Comedy Central’s new standup series isn’t your typical dude-with-a-mic-telling-jokes show. Mash Up is better: It’s comedy specially made for the internet masses.

Each show starts with the basics — a comedian telling a joke to an audience — but then cuts to a re-enactment of the incident the comic is relaying, complete with sight gags, pratfalls and anything else that makes the riff funny. If that sounds familiar, it should: The format comes from a (now defunct) site called Blerds.com (short for “blogging nerds”) that made viral videos in that same vein. The creators of Mash Up, including host T.J. Miller, came from the Chicago comedy crew that made those previous clips.

“We’re all sort of watching another type of comedy emerge, which is just even shorter form and it’s OK if it’s low-fidelity,” Miller, who audiences may remember as “Hud” in Cloverfield, said in an interview with Wired. “We pay attention to that and we like the idea of doing something that appeals to that audience.”

In addition to Miller, the show features fellow Chicago comedy crew members Hannibal Buress, Sean Flannery, C.J. Sullivan and Blergs.com director Jordan Vogt-Roberts. Cut together with 8-bit introductions of each segment (Miller blames the “nerdcore influence” on Vogt-Roberts), Mash Up also features, well, mashups in the form of word puns turned into sketches (for example “S.W.A.T-o-Tune” and a police-shoot-out-meets-R&B-sing-off called “Bad BOYZ II MEN in Black,” below).

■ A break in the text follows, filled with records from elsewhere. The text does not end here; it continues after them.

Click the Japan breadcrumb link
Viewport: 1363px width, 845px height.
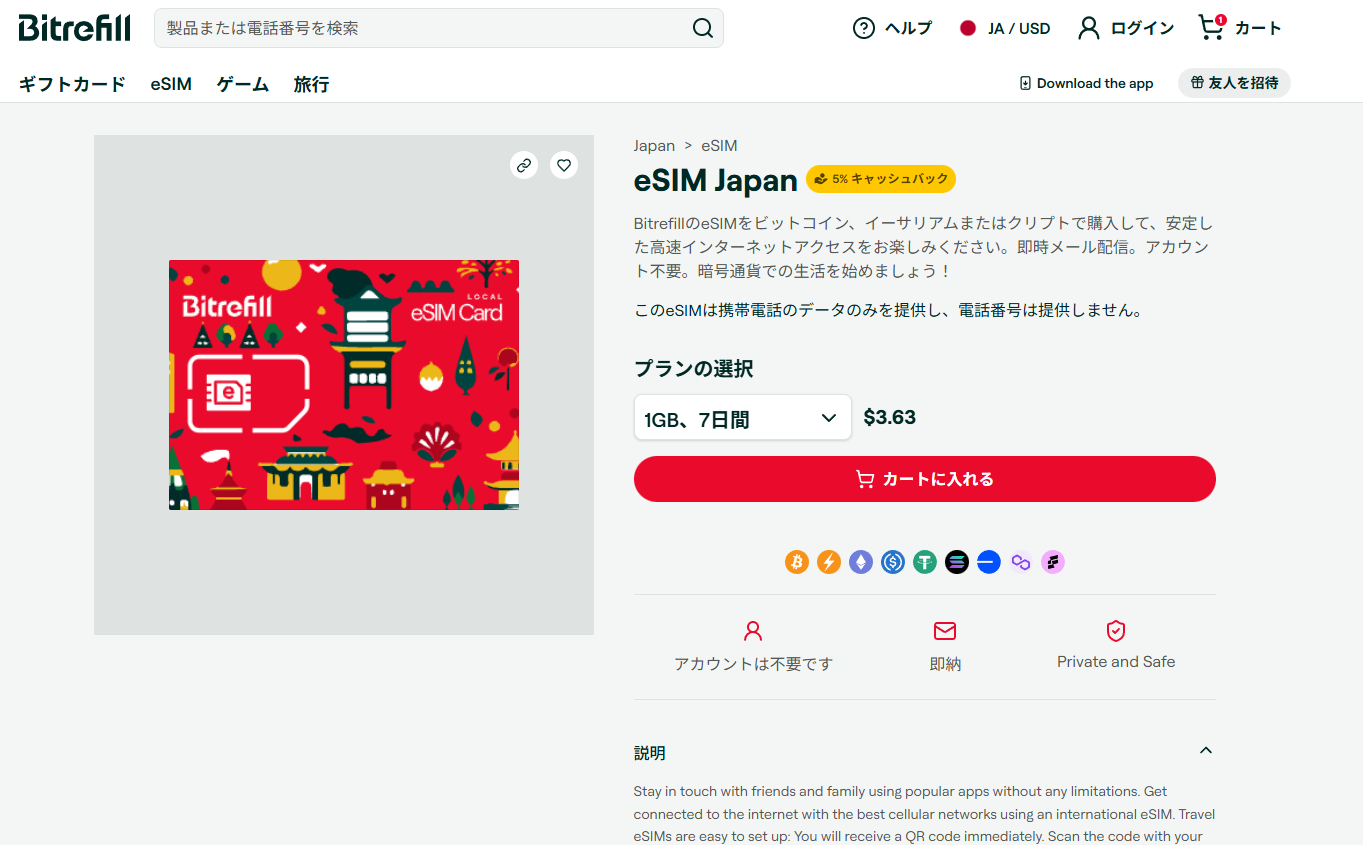[654, 146]
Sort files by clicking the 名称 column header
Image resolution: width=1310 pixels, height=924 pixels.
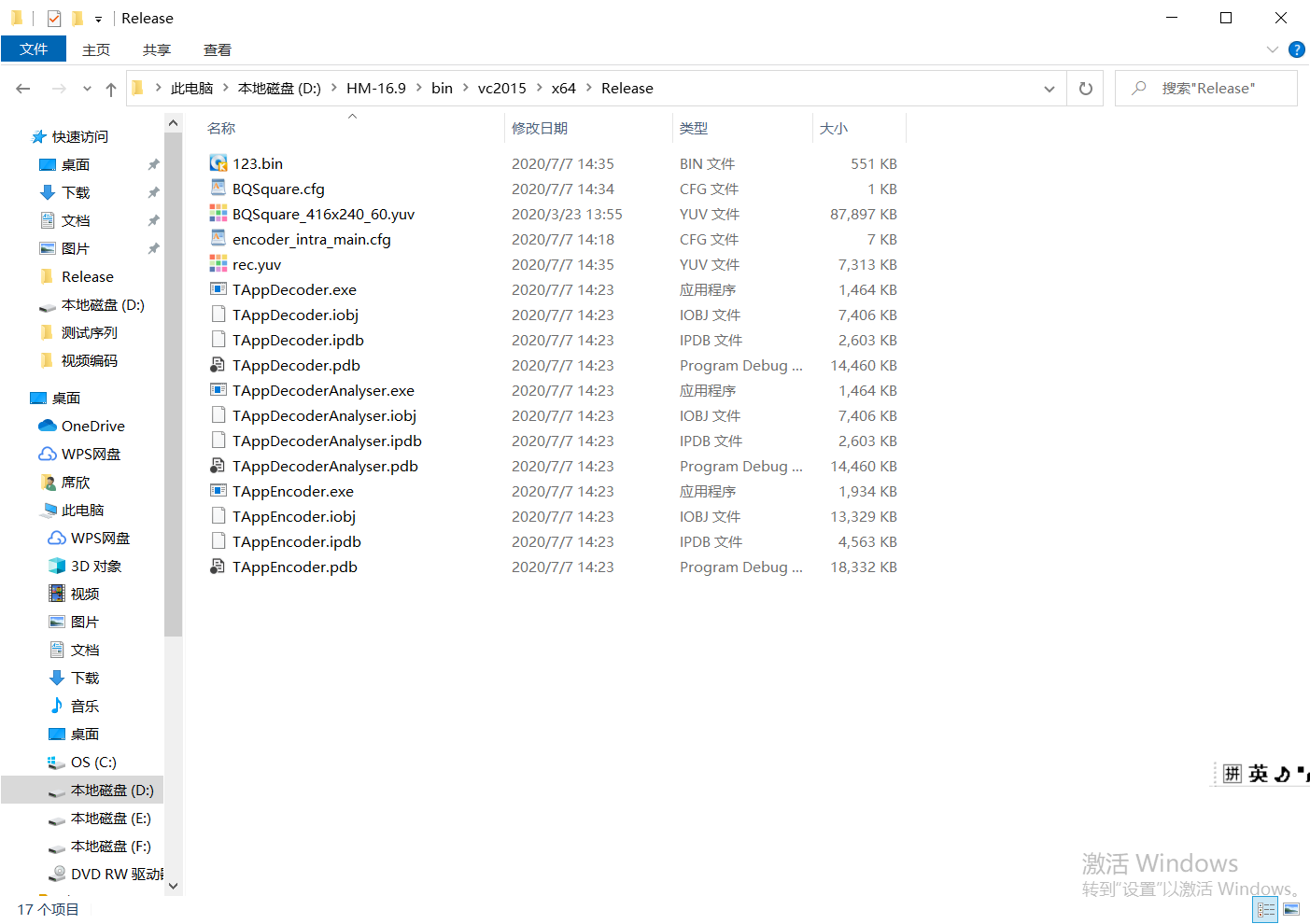pyautogui.click(x=221, y=128)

The show’s life on Comedy Central follows a well-received special the channel aired last year called Mash Up that birthed the general style of the new half-hour series.

“At first we started and just sort of envisioned the idea of mashing sketch comedy into stand-up, just smashing those two hard and letting the fragments fall and be a show,” Miller said. “And Comedy Central rightly caught on to the idea that if you introduce other comics and let them be in these visualizations, you’ve got a pretty interesting stand-up show.”

Mash Up premieres Tuesday night (technically 12:30 a.m. Wednesday/11:30 p.m. Central Tuesday) on Comedy Central.